= Peter Matthews (police officer) =

Sir Peter Jack Matthews (25 December 1917 – 6 January 2003) was a British police officer who rose to become chief constable of Suffolk Constabulary and the Surrey Police.

He was born at Blackridge, West Lothian, Scotland and educated at Blackridge Public School.

In 1937 he joined the Metropolitan Police, but during the Second World War was commissioned into the RAF in 1942 and flew as a pilot until demobilisation in 1946 with the rank of flight-lieutenant. He then returned to the Metropolitan Police to continue his career, rising to chief inspector in the early 1950s, and chief instructor at the Metropolitan Police Dog Training Establishment at Keston, Kent. Around that time he was seconded to the Cyprus Police, with a team of policemen and a pack of Alsatian dogs, with the task of detecting buried arms and ammunition during the EOKA crisis of 1955.

On his return to England he was appointed chief superintendent in charge of "P" Division, with headquarters at Catford. In 1965 he became Chief Constable of East Suffolk, and briefly continued as chief constable of Suffolk when the East Suffolk force merged with the West Suffolk and Ipswich forces in 1967 to create a single county constabulary.

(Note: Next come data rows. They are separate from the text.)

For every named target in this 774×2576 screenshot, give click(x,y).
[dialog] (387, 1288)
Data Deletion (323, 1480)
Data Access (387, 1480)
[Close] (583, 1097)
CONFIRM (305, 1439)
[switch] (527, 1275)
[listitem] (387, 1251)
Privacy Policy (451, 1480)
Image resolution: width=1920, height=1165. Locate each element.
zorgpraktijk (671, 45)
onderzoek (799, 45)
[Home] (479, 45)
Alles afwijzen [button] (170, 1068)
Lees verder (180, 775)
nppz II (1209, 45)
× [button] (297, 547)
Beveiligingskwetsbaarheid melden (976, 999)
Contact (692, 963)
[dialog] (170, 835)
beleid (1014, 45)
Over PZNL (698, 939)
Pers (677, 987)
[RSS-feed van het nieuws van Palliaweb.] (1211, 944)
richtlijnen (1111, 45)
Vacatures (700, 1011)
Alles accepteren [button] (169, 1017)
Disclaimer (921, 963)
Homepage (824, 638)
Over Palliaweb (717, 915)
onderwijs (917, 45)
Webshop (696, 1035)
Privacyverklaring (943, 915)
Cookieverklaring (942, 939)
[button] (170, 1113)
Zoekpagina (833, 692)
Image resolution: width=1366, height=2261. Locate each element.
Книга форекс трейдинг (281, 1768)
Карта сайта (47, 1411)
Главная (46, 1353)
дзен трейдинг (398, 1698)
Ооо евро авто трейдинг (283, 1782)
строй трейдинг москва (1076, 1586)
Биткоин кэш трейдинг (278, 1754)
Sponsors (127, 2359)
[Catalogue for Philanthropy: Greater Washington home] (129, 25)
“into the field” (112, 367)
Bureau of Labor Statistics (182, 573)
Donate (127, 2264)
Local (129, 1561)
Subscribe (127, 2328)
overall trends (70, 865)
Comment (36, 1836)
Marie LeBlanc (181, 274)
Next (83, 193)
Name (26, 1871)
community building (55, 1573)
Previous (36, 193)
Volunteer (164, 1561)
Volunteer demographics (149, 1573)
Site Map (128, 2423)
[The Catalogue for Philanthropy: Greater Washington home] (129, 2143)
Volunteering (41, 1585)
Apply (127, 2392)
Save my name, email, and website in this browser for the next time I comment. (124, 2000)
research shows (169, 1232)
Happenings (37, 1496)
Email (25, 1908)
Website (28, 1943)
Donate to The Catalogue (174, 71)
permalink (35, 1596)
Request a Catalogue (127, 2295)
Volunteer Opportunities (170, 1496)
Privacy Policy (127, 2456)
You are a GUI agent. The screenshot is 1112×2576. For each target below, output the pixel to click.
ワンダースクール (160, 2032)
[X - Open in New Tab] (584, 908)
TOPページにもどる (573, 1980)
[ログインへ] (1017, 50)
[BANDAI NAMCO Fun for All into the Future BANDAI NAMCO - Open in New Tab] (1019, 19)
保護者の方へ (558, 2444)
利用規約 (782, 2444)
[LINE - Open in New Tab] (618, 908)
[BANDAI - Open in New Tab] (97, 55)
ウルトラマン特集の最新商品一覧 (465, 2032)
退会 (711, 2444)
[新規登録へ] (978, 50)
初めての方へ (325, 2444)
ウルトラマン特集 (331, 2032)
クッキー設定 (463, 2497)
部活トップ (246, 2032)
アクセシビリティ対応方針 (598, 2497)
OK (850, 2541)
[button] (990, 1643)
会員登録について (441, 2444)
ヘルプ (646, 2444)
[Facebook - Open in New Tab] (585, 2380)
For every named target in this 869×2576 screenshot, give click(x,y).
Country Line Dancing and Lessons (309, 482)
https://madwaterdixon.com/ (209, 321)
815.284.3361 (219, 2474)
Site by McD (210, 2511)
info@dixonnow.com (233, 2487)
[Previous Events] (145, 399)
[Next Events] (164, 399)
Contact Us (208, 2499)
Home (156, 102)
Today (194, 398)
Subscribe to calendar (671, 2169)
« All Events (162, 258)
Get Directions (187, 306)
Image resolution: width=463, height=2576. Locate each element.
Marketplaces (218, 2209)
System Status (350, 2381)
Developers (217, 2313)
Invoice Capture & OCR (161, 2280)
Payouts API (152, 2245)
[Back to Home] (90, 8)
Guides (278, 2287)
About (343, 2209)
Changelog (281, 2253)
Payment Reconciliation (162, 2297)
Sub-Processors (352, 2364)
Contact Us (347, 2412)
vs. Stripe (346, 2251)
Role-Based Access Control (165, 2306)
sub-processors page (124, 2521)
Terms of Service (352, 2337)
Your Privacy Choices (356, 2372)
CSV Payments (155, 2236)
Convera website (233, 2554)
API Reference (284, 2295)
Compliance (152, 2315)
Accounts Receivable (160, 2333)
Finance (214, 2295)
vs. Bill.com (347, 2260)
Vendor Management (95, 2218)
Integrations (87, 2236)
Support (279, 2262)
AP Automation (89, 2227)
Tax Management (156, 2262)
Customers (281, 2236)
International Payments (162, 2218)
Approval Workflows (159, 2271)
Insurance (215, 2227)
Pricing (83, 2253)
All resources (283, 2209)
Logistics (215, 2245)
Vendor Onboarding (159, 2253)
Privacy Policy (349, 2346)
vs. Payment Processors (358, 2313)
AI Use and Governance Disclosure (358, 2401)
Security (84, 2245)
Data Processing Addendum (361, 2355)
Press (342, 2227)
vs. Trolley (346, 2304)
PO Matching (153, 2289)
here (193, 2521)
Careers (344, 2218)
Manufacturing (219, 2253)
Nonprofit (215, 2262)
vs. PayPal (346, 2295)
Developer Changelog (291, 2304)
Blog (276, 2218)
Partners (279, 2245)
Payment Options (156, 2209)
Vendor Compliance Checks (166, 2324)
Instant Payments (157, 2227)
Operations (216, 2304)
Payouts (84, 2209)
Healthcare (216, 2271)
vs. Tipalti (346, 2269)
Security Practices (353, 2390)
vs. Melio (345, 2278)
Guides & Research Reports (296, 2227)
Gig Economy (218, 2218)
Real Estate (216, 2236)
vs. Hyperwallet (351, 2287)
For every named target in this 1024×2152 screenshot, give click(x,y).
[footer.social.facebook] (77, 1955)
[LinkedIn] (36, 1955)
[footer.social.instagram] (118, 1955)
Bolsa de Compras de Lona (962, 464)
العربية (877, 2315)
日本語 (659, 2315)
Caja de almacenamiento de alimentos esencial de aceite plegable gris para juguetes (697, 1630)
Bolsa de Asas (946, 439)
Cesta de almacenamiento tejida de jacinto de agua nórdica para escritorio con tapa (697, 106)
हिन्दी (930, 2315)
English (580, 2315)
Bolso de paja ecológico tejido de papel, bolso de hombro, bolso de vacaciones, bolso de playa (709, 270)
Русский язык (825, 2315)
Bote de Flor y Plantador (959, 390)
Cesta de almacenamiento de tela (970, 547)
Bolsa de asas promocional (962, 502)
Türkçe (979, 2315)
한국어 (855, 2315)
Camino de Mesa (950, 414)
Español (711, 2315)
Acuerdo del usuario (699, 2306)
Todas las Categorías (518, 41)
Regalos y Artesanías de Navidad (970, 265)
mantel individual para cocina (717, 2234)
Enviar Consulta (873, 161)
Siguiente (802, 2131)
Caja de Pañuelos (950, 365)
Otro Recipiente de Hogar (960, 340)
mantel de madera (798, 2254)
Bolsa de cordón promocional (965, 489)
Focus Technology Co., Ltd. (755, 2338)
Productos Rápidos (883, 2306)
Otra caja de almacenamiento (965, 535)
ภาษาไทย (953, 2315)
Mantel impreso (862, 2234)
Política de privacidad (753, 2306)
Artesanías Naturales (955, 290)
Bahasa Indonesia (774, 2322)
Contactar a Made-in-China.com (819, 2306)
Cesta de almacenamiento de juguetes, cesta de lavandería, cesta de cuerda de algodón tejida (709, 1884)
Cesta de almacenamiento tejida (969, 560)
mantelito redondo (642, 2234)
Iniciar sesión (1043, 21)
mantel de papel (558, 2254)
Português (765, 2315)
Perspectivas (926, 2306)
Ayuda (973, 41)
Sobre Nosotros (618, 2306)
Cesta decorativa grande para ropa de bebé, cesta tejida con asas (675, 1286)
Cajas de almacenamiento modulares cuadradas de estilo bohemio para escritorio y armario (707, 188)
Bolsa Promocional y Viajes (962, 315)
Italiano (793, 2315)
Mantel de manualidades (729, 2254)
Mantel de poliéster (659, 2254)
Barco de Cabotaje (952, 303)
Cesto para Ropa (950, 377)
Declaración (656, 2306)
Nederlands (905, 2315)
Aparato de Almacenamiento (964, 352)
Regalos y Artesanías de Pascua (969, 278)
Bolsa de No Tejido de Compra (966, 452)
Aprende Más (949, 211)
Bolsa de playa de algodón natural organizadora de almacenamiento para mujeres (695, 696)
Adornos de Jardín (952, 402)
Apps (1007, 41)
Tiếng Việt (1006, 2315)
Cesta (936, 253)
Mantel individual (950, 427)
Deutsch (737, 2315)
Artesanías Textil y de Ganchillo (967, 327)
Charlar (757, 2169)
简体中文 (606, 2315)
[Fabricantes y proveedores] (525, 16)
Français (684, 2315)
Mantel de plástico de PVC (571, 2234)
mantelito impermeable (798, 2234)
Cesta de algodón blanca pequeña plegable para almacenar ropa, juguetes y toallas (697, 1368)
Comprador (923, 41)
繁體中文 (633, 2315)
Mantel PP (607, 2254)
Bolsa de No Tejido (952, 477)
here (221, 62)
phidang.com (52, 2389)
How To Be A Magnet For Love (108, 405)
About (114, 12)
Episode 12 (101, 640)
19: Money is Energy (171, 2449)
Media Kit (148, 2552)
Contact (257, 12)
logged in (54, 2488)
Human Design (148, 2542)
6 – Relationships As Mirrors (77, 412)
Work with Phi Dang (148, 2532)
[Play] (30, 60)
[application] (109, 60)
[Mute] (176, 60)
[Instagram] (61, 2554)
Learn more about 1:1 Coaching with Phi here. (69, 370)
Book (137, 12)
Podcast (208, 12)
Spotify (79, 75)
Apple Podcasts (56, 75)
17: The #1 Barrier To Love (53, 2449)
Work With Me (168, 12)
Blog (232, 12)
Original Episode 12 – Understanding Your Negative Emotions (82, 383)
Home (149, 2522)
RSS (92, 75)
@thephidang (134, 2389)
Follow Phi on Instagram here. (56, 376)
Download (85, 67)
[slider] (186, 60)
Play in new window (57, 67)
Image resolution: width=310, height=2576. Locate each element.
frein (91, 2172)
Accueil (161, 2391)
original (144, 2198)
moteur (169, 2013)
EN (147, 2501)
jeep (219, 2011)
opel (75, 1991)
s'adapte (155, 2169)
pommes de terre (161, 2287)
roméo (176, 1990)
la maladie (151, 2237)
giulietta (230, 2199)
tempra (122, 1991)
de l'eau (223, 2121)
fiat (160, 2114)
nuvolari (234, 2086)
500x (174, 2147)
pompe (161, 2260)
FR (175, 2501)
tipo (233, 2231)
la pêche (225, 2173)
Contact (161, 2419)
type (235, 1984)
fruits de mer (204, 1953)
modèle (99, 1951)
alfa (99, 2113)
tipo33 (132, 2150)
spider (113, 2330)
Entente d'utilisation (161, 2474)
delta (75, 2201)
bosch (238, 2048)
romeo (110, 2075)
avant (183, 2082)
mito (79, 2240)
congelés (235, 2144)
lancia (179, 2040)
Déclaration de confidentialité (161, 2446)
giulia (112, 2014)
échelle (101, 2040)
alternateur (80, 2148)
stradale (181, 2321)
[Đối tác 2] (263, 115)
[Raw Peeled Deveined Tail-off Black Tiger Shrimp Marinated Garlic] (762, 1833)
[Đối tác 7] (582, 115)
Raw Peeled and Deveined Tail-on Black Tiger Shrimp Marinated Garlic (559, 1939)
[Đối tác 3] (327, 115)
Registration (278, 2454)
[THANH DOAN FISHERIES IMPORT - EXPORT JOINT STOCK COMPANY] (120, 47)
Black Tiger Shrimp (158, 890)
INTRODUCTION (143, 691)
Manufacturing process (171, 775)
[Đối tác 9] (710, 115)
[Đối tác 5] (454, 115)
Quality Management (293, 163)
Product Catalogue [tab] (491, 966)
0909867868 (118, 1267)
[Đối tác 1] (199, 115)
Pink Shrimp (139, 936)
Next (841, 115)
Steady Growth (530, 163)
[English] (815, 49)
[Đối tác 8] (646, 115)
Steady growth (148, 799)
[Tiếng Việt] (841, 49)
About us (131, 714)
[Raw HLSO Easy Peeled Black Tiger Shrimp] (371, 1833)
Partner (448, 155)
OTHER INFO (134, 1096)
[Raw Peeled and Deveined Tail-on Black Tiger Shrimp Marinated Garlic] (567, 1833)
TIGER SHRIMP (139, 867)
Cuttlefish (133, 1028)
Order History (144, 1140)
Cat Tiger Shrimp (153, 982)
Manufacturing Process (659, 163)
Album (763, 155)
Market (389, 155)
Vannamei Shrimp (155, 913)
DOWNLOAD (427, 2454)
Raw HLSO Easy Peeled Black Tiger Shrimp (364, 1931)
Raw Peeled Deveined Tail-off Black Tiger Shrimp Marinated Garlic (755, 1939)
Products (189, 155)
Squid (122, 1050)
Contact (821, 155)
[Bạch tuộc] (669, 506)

In 1968 he was appointed chief constable of Surrey, a position he held until his retirement in 1982. During that time he took over as head of Operation Countryman, a major investigation into police corruption in the Metropolitan Police, from Assistant Chief Constable Leonard Burt of the Dorset Constabulary.

==Honours and awards==

- 1970: Awarded Queen's Police Medal
- 1974: Appointed Officer of the Order of the British Empire (OBE)
- 1978: Appointed Commander of the Royal Victorian Order (CVO)
- 1981: Knighted
- 1981: Appointed a Deputy Lieutenant of Surrey

==Private life==
He married, in 1944, Margaret Levett; they had one son.